The ways that problems might pan out were discussed informally. It was proposed that roughly a third of companies, the presenter reckoned, have their head totally in the sand about it, and could expect trouble. Another third had made some effort in the right direction and another third spent the money and were golden. Another factor in how much shit would rain down in the event of problems was the number of devices sold, if it was millions and they were crap, expect maximum warp to jail. If it is five and they don't quite comply despite obvious efforts to prove it, maybe that won't be so bad. But who knows, some overkill is called for.

How likely is my Technical Documentation to be demanded?

In Germany, we were told, the authorities have a system of testing 10,000 models of devices a year, spread over the various types of product. In the first year (IIRC) it resulted in 105 prosecutions :-/ Another tidbit is in the UK, OFCOM are allegedly looking at training up 85 new enforcement officers. The mobile phone companies, due to the ruinously expensive spectrum auctions of a few years ago, are apparently agitating for more enforcement of the cleanliness of their expensive 3G spectrum.

What goes in the Technical Documentation then?
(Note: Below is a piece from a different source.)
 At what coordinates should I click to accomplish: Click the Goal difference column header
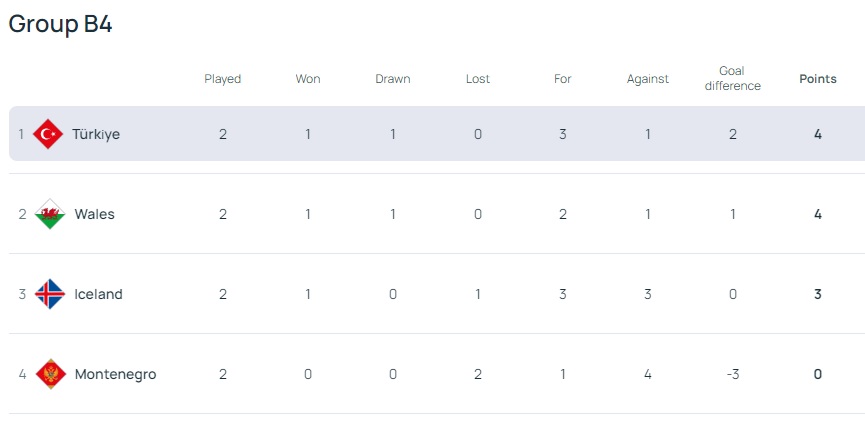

Here is the briefest outline:
  • Description of apparatus - brand/model/manufacturer, intended function, limitations on operation... Technical description - block diagram, technical drawings, interconnections, variations, versions of design documents referenced
  • Procedures used to ensure conformity - Technical Rationale: what you're testing against, why you did particular tests; Details of design: EMC features, component specifications, QA to control variation; Test data: Logical processes to decide if the tests are adequate, EMC tests and their results, external test reports on subassemblies/components
You can also get a Competent Body to "comment" on your Technical Documentation, as some fairly convincing assurance that it is adequate. This is really a seal on the "due diligence" aspect so you can really show you totally ticked every box to make sure it was compliant, but I guess only large companies can afford it.

Conclusion

If you manufacture or import stuff to sell in the EU, you are going to have to have Technical Documentation to keep yourself out of jail. For a standalone device, that means you're really going to have to not only look to dealing with EMC early in the design, with some kind of inhouse testing ability, but find the budget of a few thousand pounds to take it for testing at a Competent Body so you have something convincing and calibrated to put into that Technical Documentation. Not only that, but even determining which are the applicable standards is a huge headache if you try to do it yourself, there are hundreds of them: a Competent body can also help select the basic issue of which tests you are targeting. But it's not all bad -- if you make product variations around the same base, you can choose which variation to actually test as a baseline, and then for each variation see if it stands up to show they would not push the original base design over the edge. I have done this in the last couple of weeks, creating for a customer Technical Documentation for a sister device to one that went through actual testing at a Competent Body, and using the very large similarities to limit the amount of retesting needed. There are definite advantages to requiring this level of design scrutiny and justification, but the change to requiring Technical Documentation and the trend to increased enforcement over the ten years you must keep the documentation has definitely pushed the minimum cost and effort of bringing something to market up several notches.